Need for repeat surgery
Most artificial knees last for many years. But they can wear out or have other problems. Some people have to repeat the surgery to have the joint replaced again.
Take a group of 100 people who have the surgery. Within 10 years after surgery, about 5 to 12 out of 100 will need to have the knee replaced again.footnote 2, footnote 3, footnote 4, footnote 5, footnote 6
Problems after surgery
The evidence suggests that, like most surgeries, knee replacement may have some risks.
Your doctor might recommend knee replacement if:
- You have very bad arthritis pain, and other treatments have not helped.
- You have lost a large amount of cartilage.
- Your knee pain is keeping you from being active enough to keep up your strength, flexibility, balance, or endurance.
- You don’t have health problems that would make it dangerous for you to have surgery.
Talk To An Orthopedic Surgeon About Your Knee Pain
If your knee pain is getting in the way of you living your life, its time to talk to a board-certified orthopedic surgeon about your options.
Call or with Dr.
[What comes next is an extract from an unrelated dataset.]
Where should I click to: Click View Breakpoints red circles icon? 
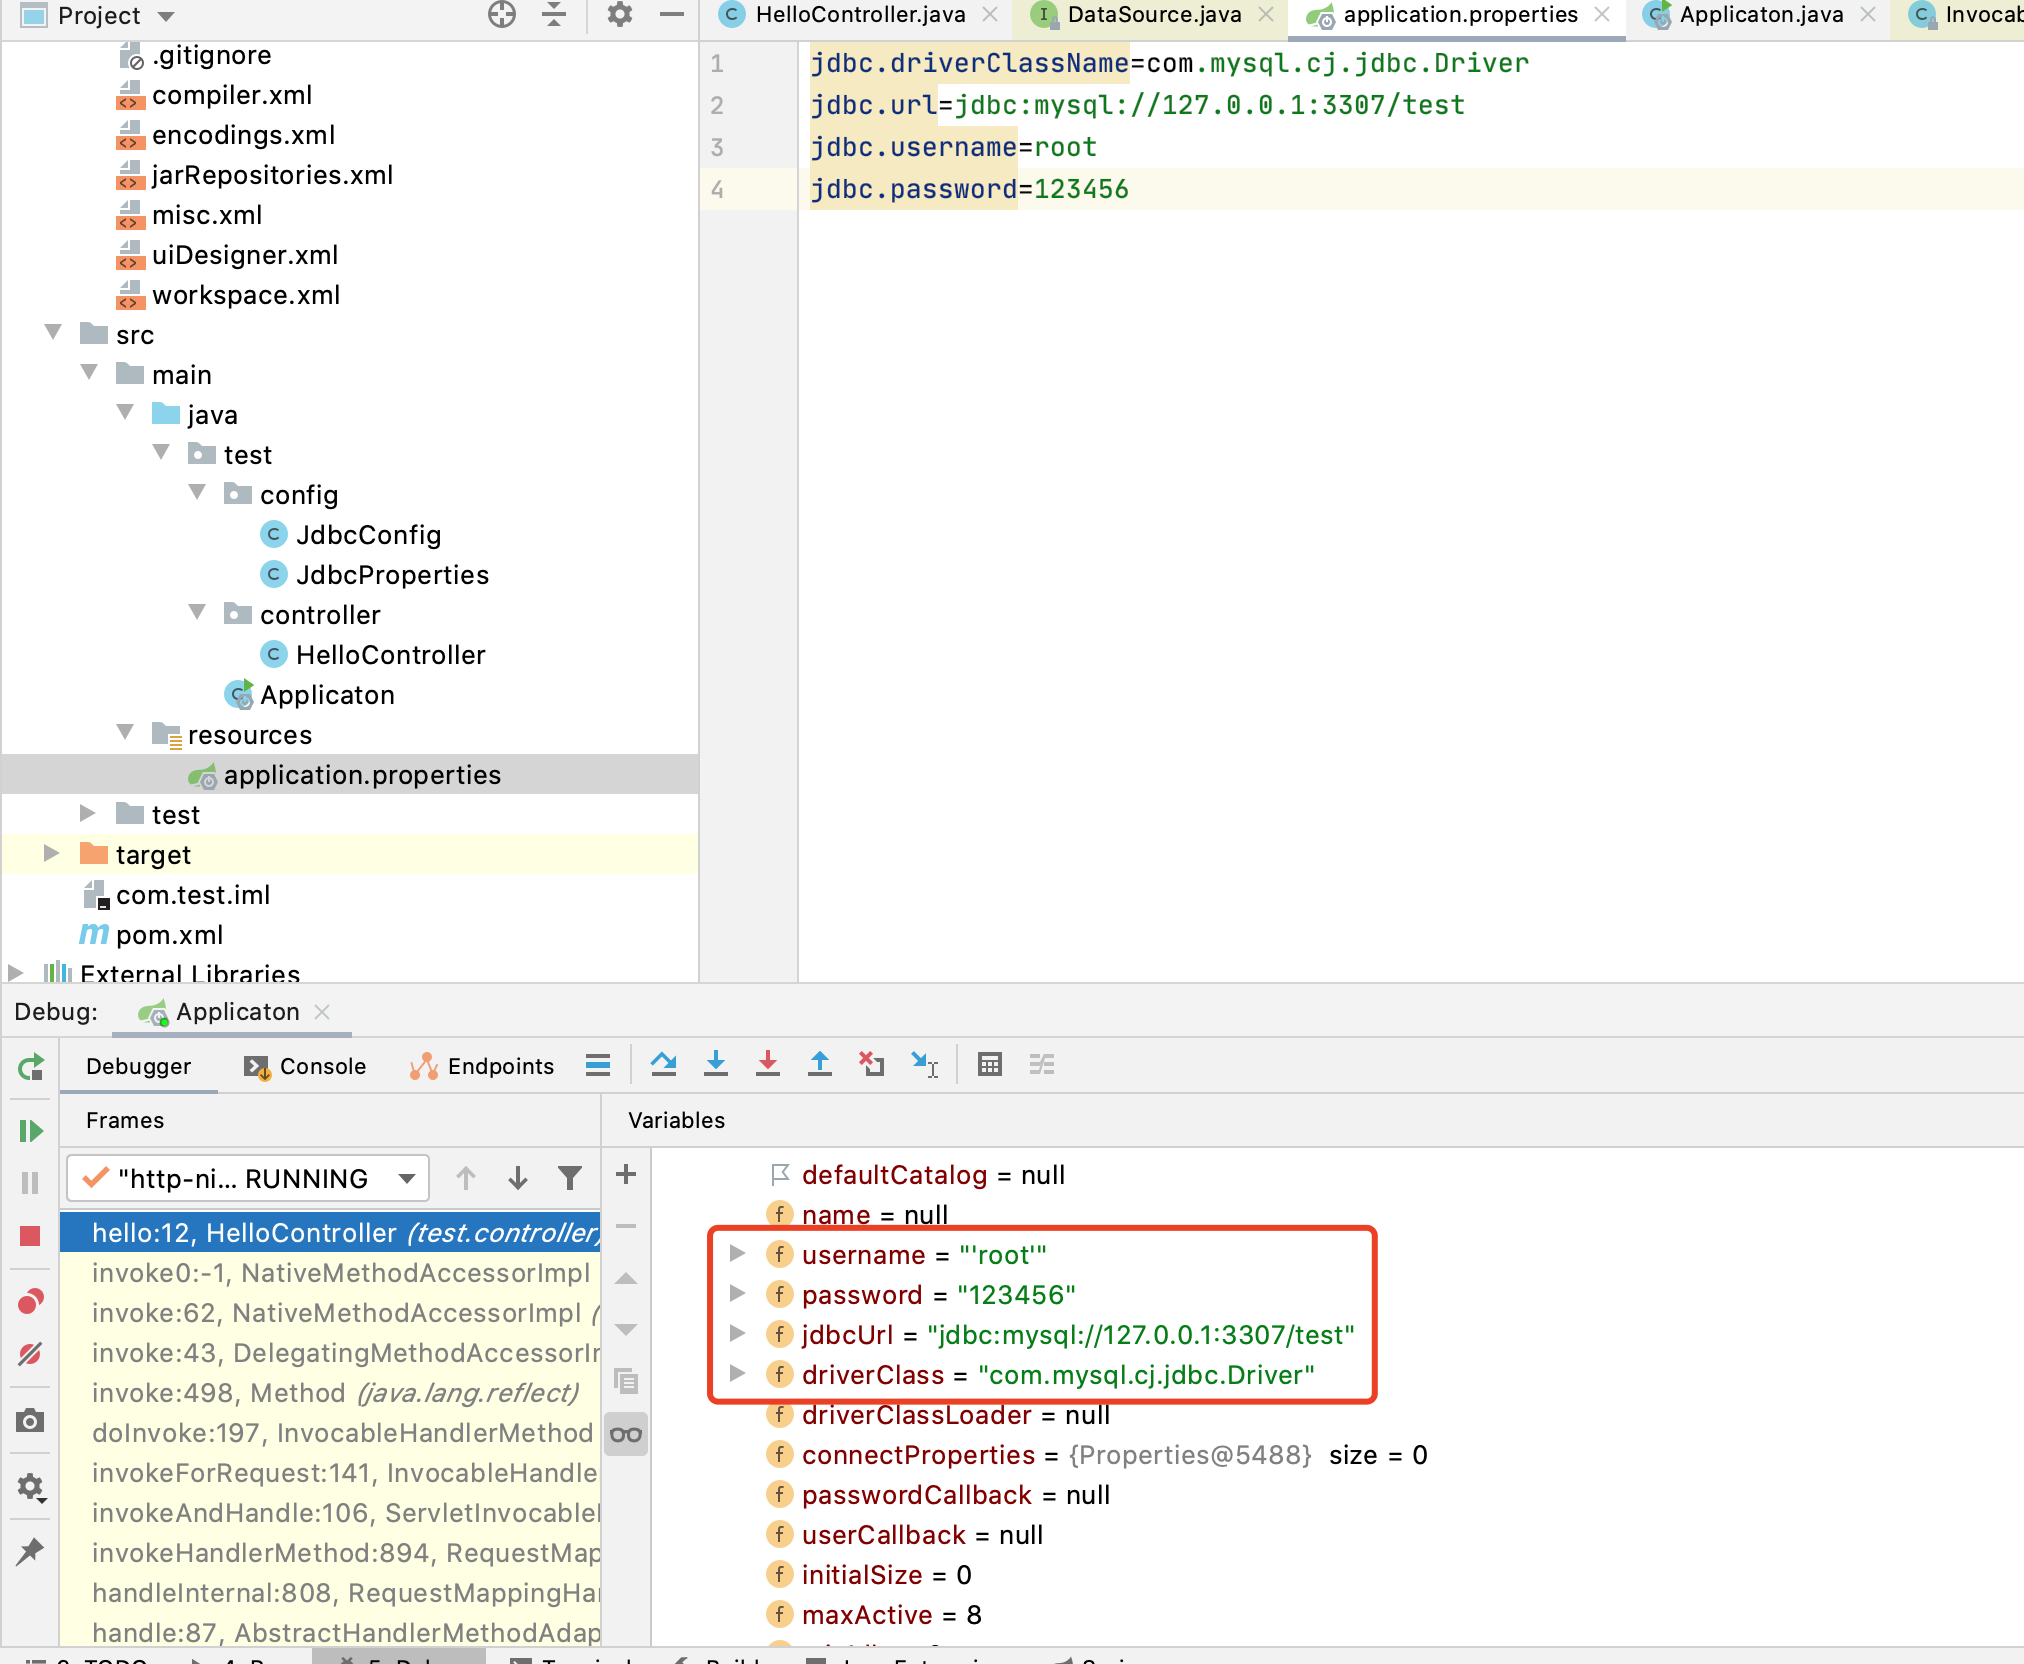pyautogui.click(x=30, y=1302)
Alexander at an office in North Tampa, Wiregrass, or Zephyrhills. For patients experiencing chronic pain and immobility, total knee replacement can provide a life-changing, long-term solution.
Don’t Miss: What Knee Brace Is Best For Torn Meniscus
How To Sit On A Toilet After Knee Replacement
Sitting down on the toilet was a much larger challenge. Youll consider using the free-fall technique.
The free-fall technique begins with standing over the toilet. As you begin to lower yourself you realize squatting is painful and youll start thinking about physics and the law of gravity.
Youll wonderwhat if I just drop or do I have enough cushion to withstand a 2-foot drop. The free-fall technique is possible but most definitely painful.
Ideally, you need to gently lower yourself down on the seat while letting your surgical knee slide forward. You need something stable to help you get up and down.
Do not rip the toilet roll hanger and towel bars off the wall. Try not to use the toilet tank . Use your walker, walking poles or the edge of a sink counter for stability.